Copy each line, word for word, from the one with "Task: Open the app launcher grid icon" through the final line of the listing, but skip the pictures.
· · · ·
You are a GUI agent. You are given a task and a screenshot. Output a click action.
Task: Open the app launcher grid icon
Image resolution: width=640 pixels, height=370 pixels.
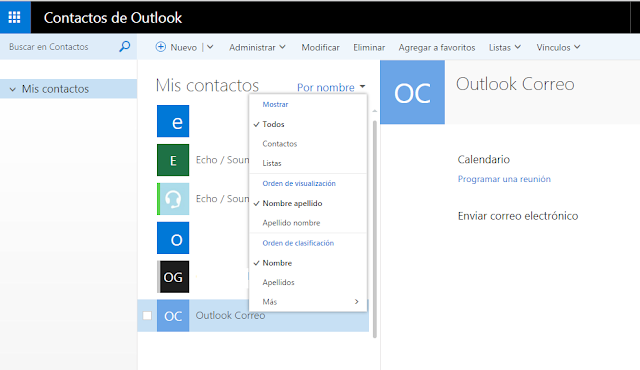(15, 17)
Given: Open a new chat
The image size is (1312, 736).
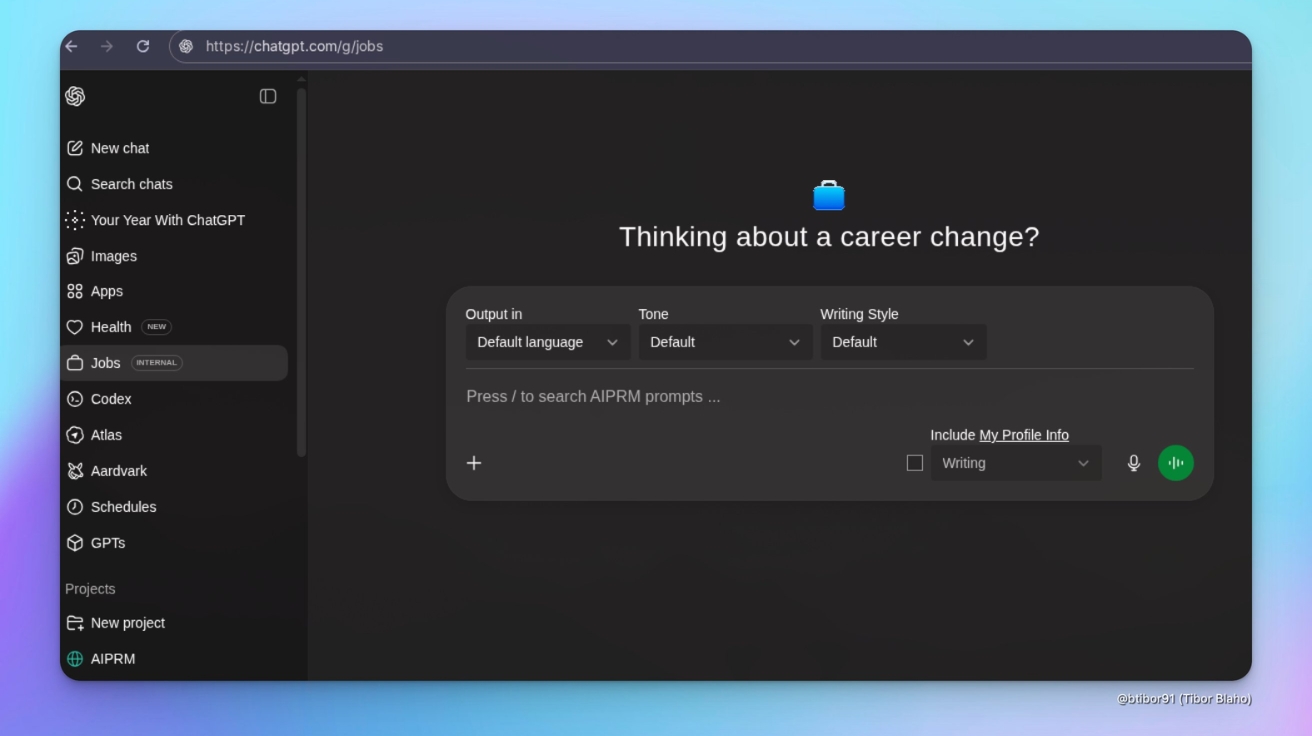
· · · ·
Exercise response:
Task: Open the app launcher grid icon
Image resolution: width=640 pixels, height=370 pixels.
(15, 17)
Given: Open a new chat
The image size is (1312, 736).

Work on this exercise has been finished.